(Beginning of DATA RECORDS)

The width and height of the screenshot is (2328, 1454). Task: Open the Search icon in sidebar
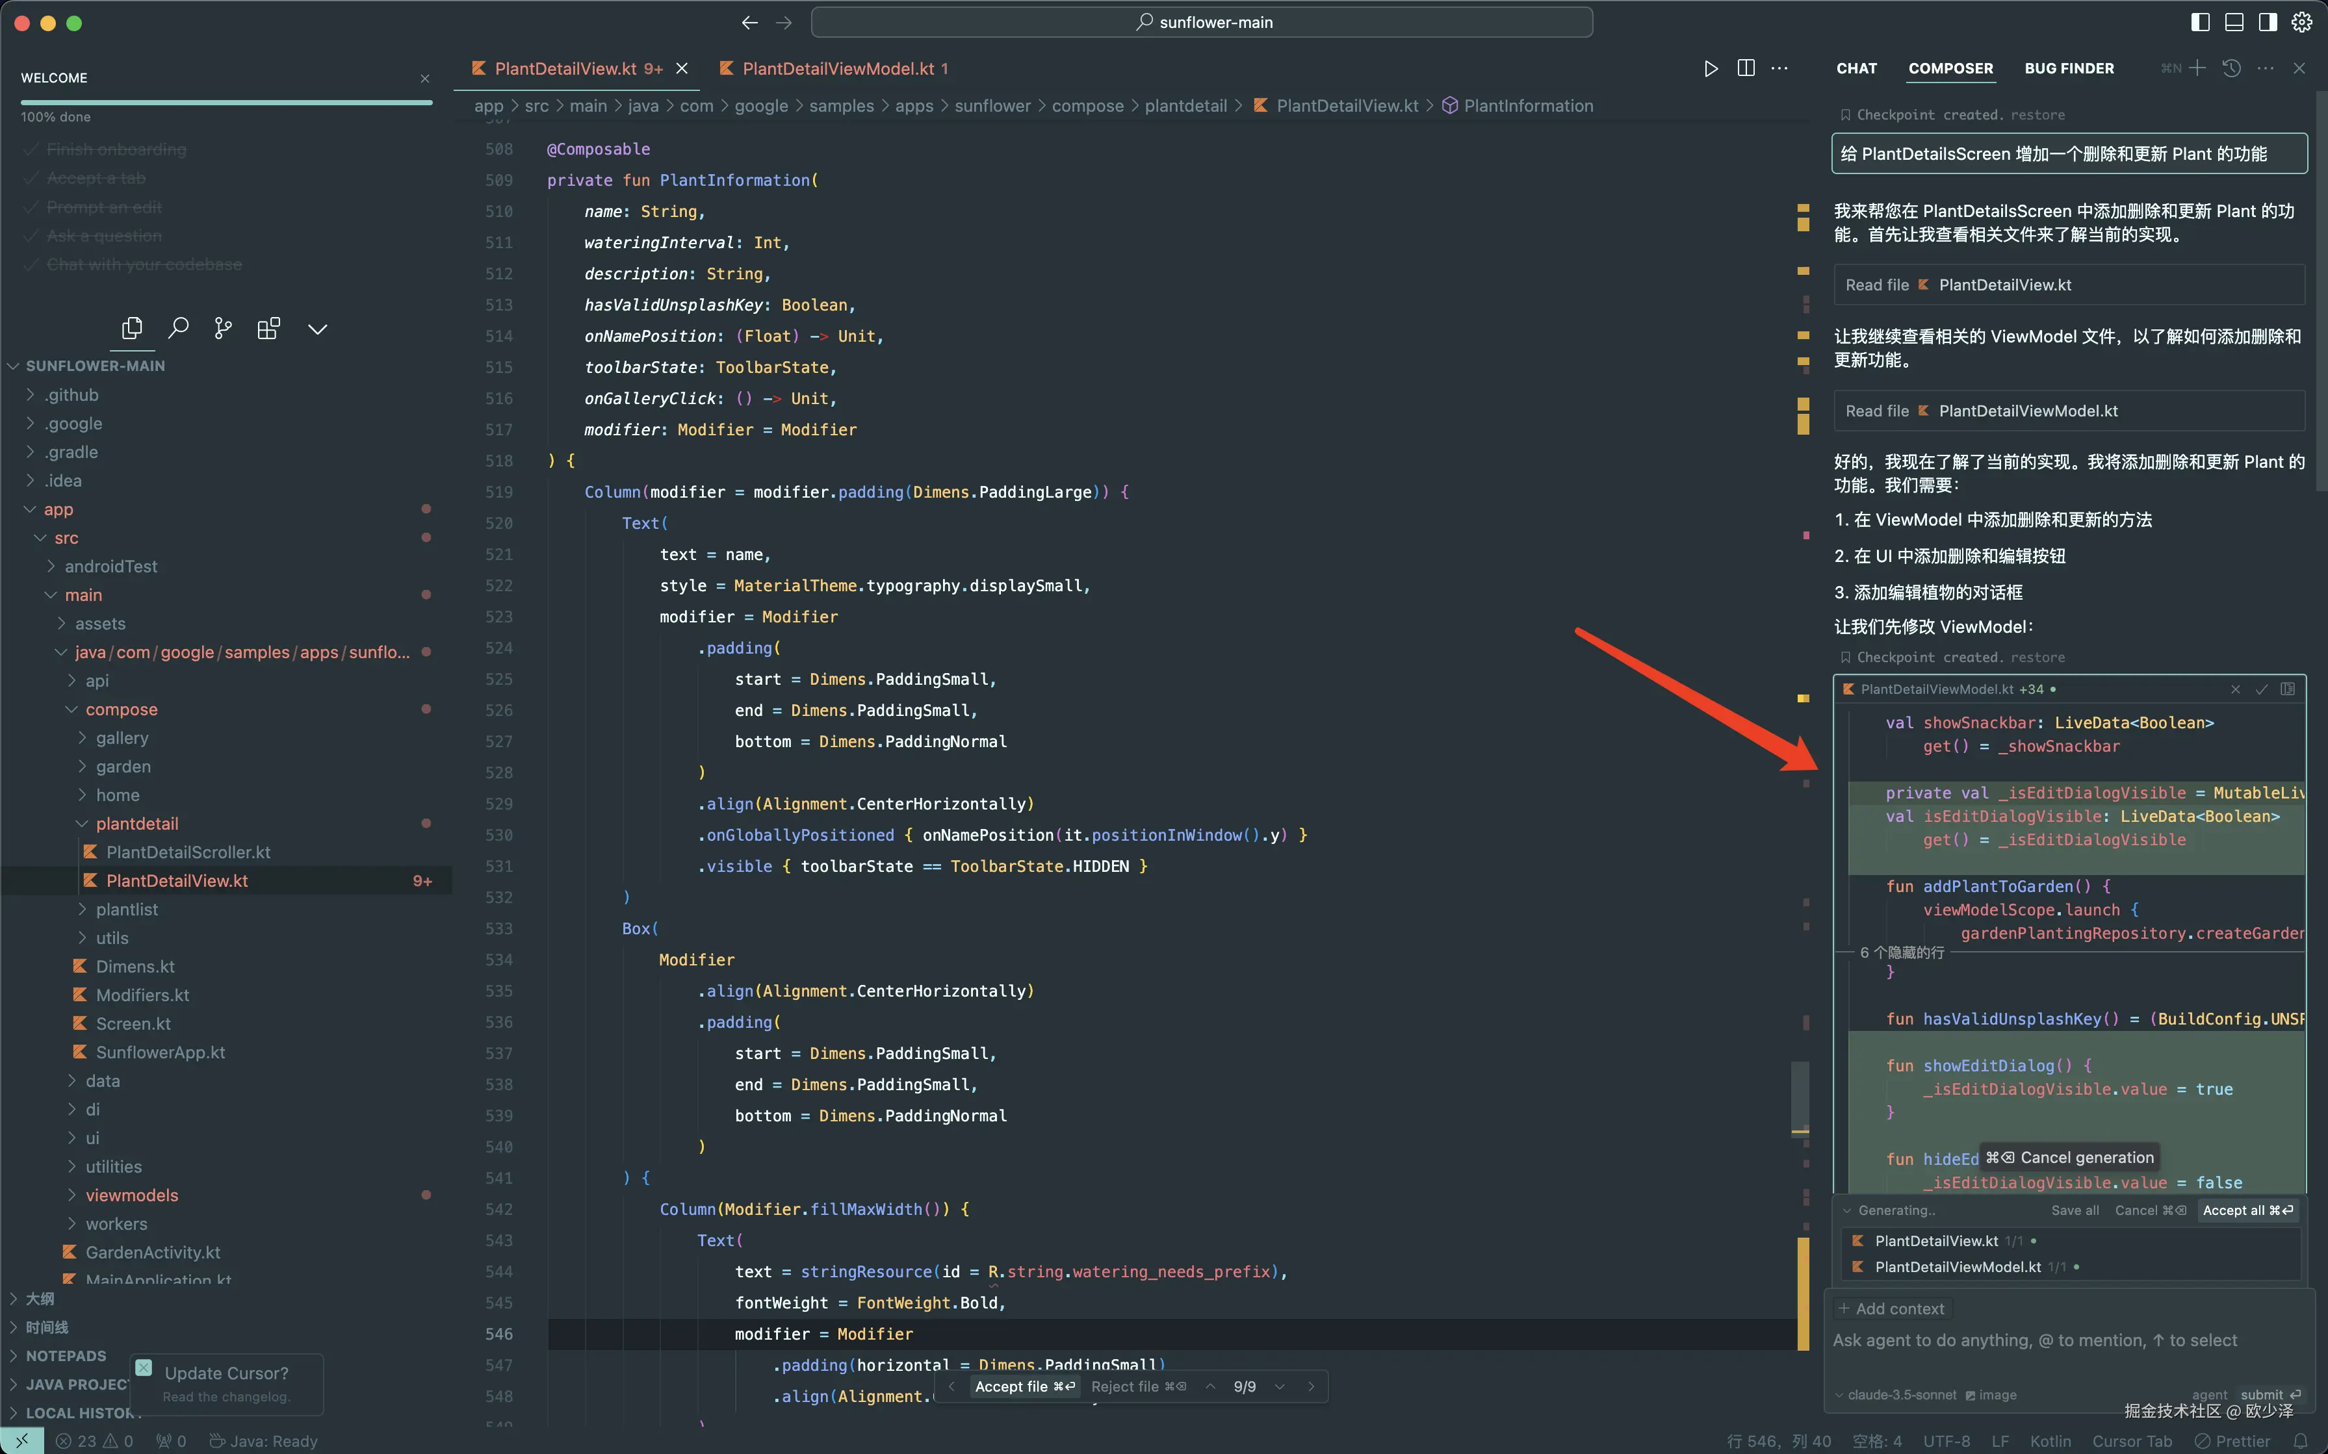click(x=178, y=329)
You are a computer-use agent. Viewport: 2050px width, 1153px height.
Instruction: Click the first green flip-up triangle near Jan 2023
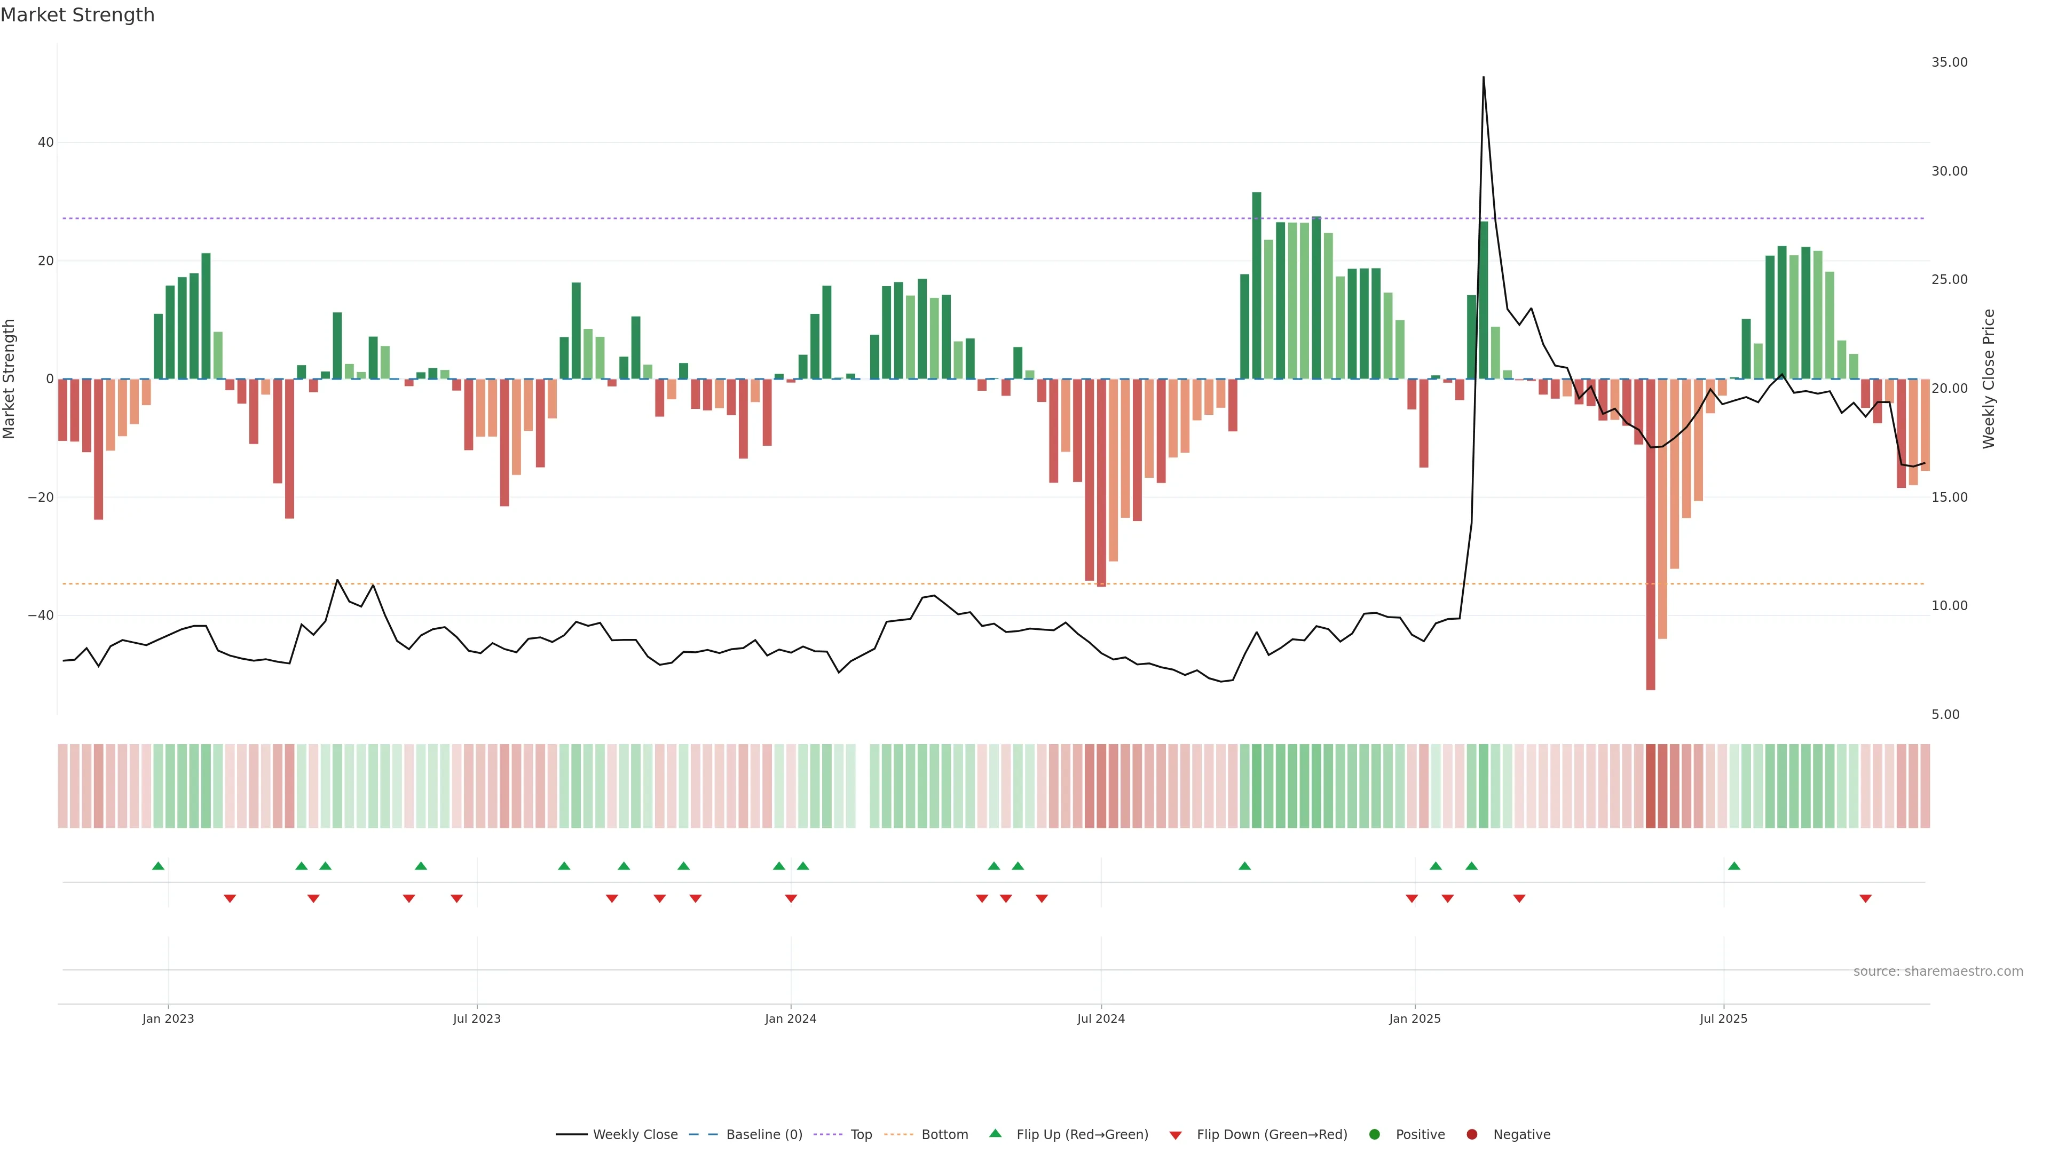158,866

(End of DATA RECORDS)

* ACTIVITY
Pictures are not part of the copy. Reproduce the lines from the one with "Instruction: Click the" through the end of the listing above.

* EXERCISE SOLUTION
Instruction: Click the first green flip-up triangle near Jan 2023
158,866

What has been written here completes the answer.